Esas columnas se han reunido ahora en el volumen Irse a Madrid, cuyo título, como bien sospechan, encierra una levísima ironía respecto al destino inexorable de cualquier escritor que se precie.

Y de qué escribe Jabois, se preguntarán. De todo y nada, como es de rigor en quien sólo es escritor, y no escritor y pedagogo, o escritor y afilador, o escritor y mariscador. Por ejemplo, de cómo su existencia azarosa le condenó a ser un punto del orden del día en la reunión de la escalera de vecinos; o de cómo, en el afán de darse un aire de lobo atribulado, acabó durmiendo la borrachera en la playa de Sanxenxo (para pasmo, dicho sea de paso, del todo Sanxenxo, que, a diferencia de los bañistas de la falsa fotografía de Bauluz, no permaneció lo que se dice indiferente); o de la eterna juventud de Manuel Fraga (Jabois es el único traductor homologado de fragués-español y fragués-gallego); o de cómo, en cumplimiento del deber, tuvo que cubrir la cena congresual de Anela. ¿Que qué es Anela? La Asociación Nacional de Empresarios de Locales de Alterne, una asociación a la que por poco no termina afiliado, pues en otra de sus columnas nos cuenta que, por hacer un favor a un compañero del diario, acabó albergando en su casa a dos prostitutas, en la misma escalera, por cierto, donde le habían declarado "punto del orden del día".
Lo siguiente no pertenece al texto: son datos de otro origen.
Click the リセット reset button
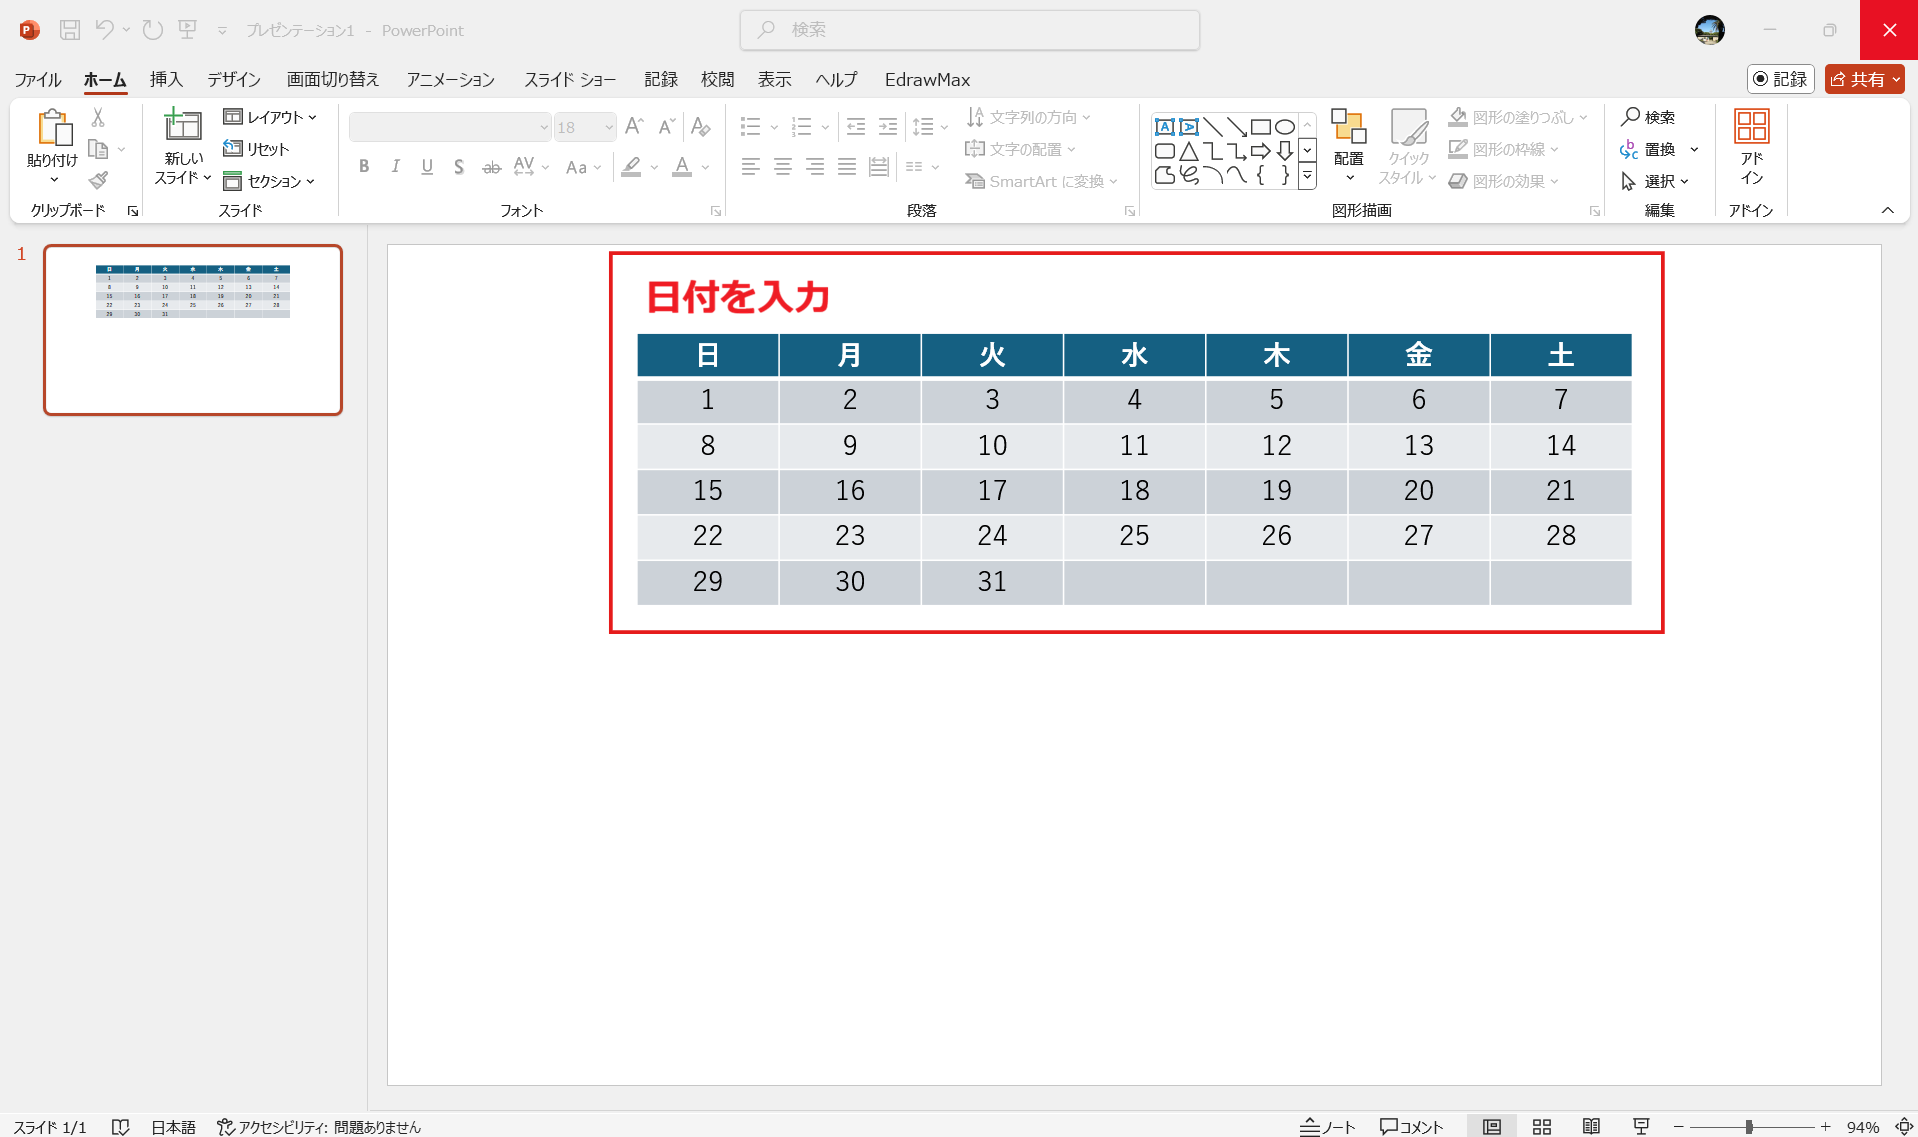 click(x=257, y=149)
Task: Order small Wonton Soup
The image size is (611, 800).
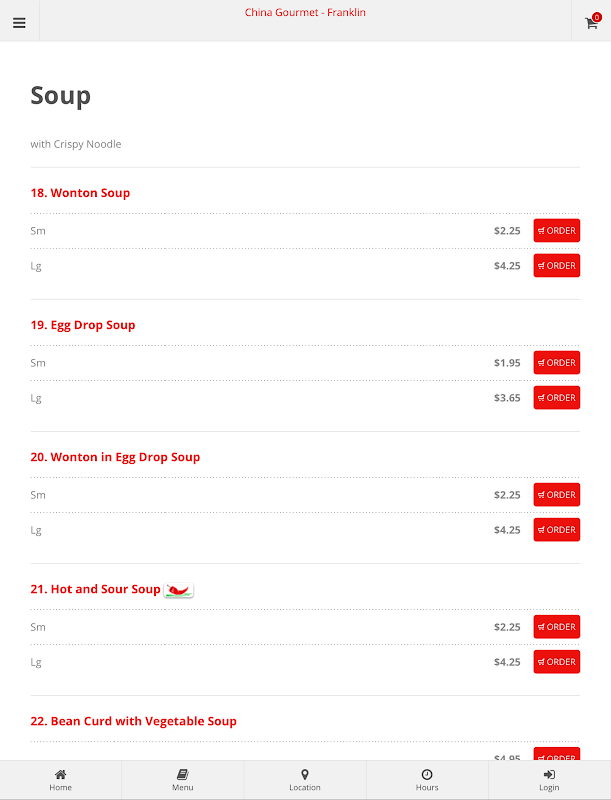Action: 556,231
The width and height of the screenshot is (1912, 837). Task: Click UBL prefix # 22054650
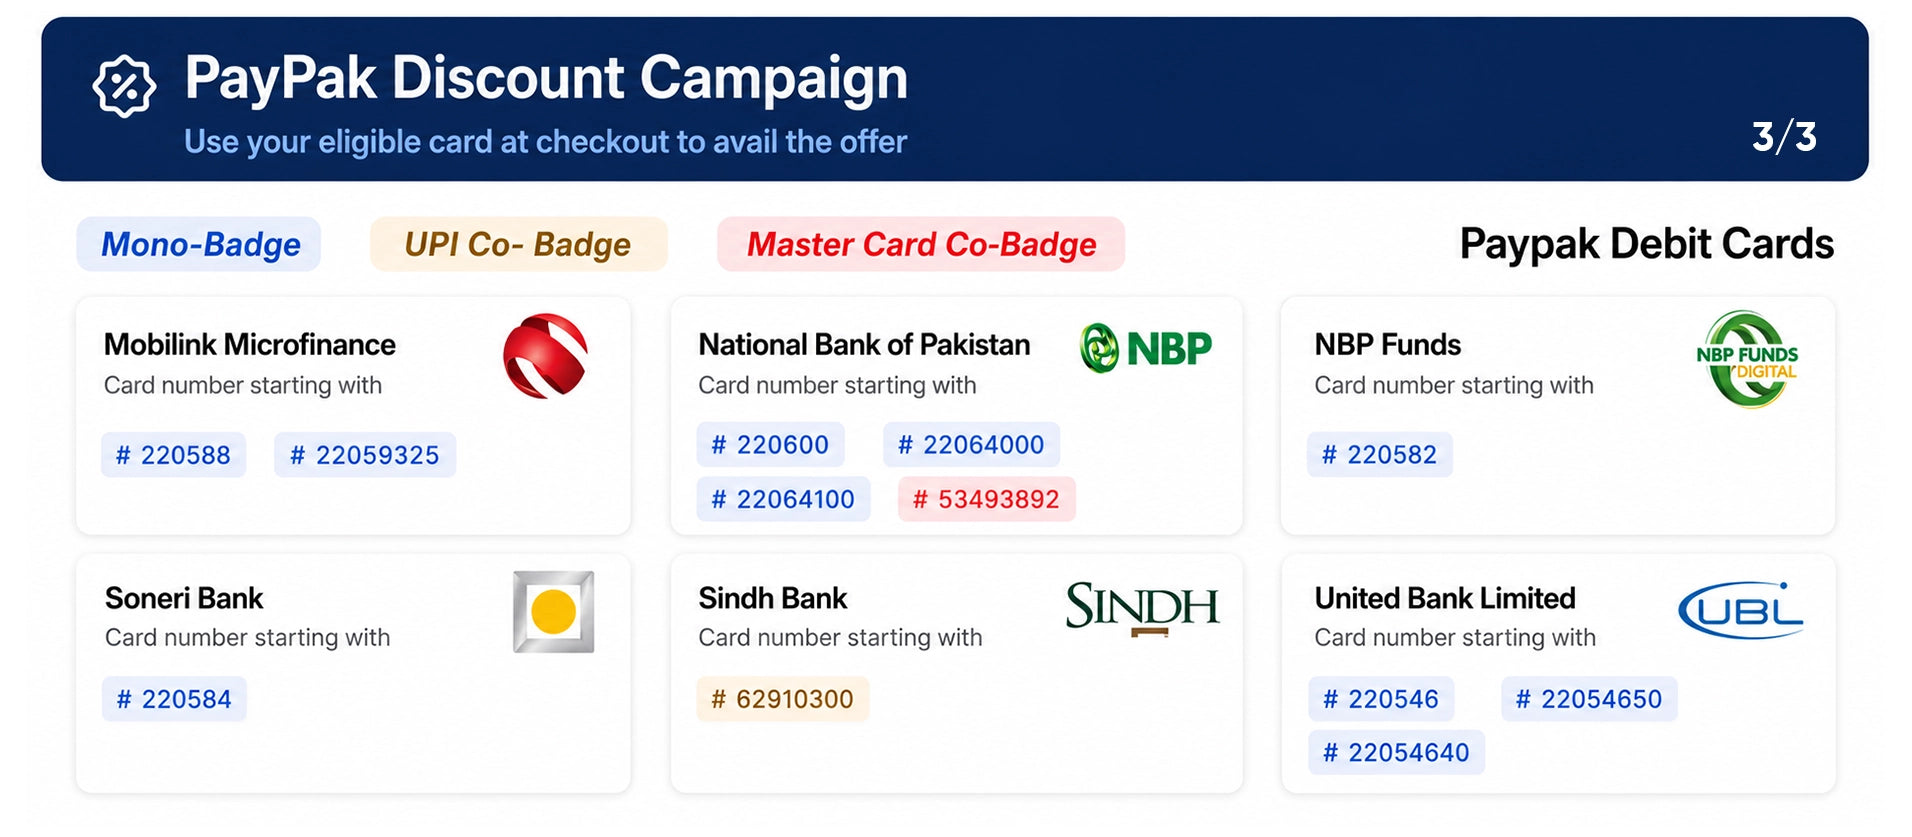coord(1589,699)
En Jabois, la quietud se torna bulla en apenas unas líneas, como si por sus apuntes al natural cruzara de pronto una borrasca que dejara el paisaje hecho trizas; es volver la vista atrás y agriar la mirada ante la infancia extraviada, la novia despechada, el viejo consumido. En mitad de esa desolación o acaso desencanto, asistimos al espectáculo de la escritura, esto es, vemos cómo el pintor madura el brochazo que habrá de convertirse en estocada, devolviendo el mundo a la medida del hombre, un hombre que no es otro que él mismo.
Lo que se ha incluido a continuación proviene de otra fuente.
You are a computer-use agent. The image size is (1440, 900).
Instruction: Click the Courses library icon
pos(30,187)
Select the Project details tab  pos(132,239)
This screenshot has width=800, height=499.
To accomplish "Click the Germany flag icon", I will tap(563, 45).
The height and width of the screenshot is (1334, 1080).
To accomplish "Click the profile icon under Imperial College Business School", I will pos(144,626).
De la lectura de Jabois, en fin, jamás sale uno indemne; cómo diablos iba a salir nadie indemne del paso por un hombre que es plenamente consciente de que tiene el don de la escritura y que agradece con arrebatada sinceridad ese don, pues sospecha que, muy probablemente, sería incapaz de ganarse la vida haciendo cualquier otra cosa que no fuera ser Manuel Jabois. El castigo que eso conlleva (ah, la injusticia poética) es que Jabois es, al tiempo, una suerte de náufrago, un autor que tiene la impresión de que, en el fondo, el arte que atesora le sirve para poco más que para trasegar menús de diez euros mientras lee el periódico; de hecho, además de servirle para poco, a menudo supone una amenaza, pues su estilo tiene la virtud de corromper la realidad, así el científico modifica las partículas que observa. Ese modo de exprimir la melancolía, que lo mismo habita en el perfume de una mujer que pasa que en el espectro de dos críos de seis años que jamás dejaron de correr, es lo que convierte la narrativa de Jabois en una perpetua reyerta entre el autor y su tiempo, que cada tanto se le declara en rebeldía. Tanto es así que uno no sabe si está leyendo a Peter Pan o a un anciano escapado de una película de Berlanga. La desesperanza ante lo que pudo haber sido y fue (y fue, sí) también alcanza lo político: Jabois empieza a notar la inmensa pereza de ser de izquierdas (o, más bien, de cierta izquierda), y de ese letargo sólo le arranca el pavor estético ante esa derecha premoderna de barriga a lo Perich y vitola rojigualda que de cuando en cuando se le aparece.

Con todo, el rasgo más evidente de Jabois es el humor. Algunas de sus columnas, como la del día en que encargó a un cerrajero que reventara la puerta de un piso recién alquilado, desatan carcajadas tan salvajes como lo que vamos leyendo. No en vano, el humor de Jabois es incontenible, devastador, encarnizado. No es infrecuente que, tras la risa, uno se aclare la mirada, se sacuda los gemidos y advierta que, tras la anécdota, amaga un bosquejo aciago. Su columna de la novia a la que invita a casa y le hace creer que sus padres duermen bajo el mismo techo podría haberla protagonizado el mismísimo protagonista de American Psycho.

El humor de Jabois, en cualquier caso, es sumamente contagioso, por lo que tengo para mí que los niños querrán hacer con su estilo lo que él ha hecho con el de Umbral o el de Camba. Yo que ellos no lo intentaría. Para escribir como Jabois hay que vivir como Jabois.

 

MANUEL JABOIS: IRSE A MADRID. Pepitas de Calabaza (Barcelona), 2011, 204 páginas.